I read in a PDF file in Python, added a text box on top of the text that I'd like to redact, and saved the change in a new PDF file. When I searched for the text in the redacted PDF file using a PDF reader, the text can still be found.
Is there a way to save the PDF as a single layer file?
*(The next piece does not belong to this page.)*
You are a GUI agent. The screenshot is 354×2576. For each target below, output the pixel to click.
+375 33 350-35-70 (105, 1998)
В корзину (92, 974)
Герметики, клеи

Or is there a way to ensure that the text under the text box can be removed?
import PyPDF2
import re
import fitz
import io
import os
import pandas
import numpy as np
from PyPDF2 import PdfFileReader, PdfFileWriter
from reportlab.pdfgen import canvas
from reportlab.lib.pagesizes import A4
from reportlab.graphics import renderPDF
from reportlab.lib import colors
from reportlab.graphics.shapes import *
reader = PyPDF2.PdfReader(files)
packet = io.BytesIO()
can = canvas.Canvas(packet, pagesize = A4)
can.rect(65, 750, 40, 30, stroke=1, fill=1)
can.setFillColorRGB(1, 1, 1)
can.save()
packet.seek(0)
new_pdf = PdfFileReader(packet)
output = PyPDF2.PdfFileWriter()
pageToOutput = reader.getPage(1)
pageToOutput.mergePage(new_pdf.getPage(0))
output.addPage(pageToOutput)
outputStream = open('NewFile.pdf', "wb")
output.write(outputStream)
outputStream.close()
I used one of the solutons (pdf2image and PIL) in the link provided by @Matt Pitken, and it worked well.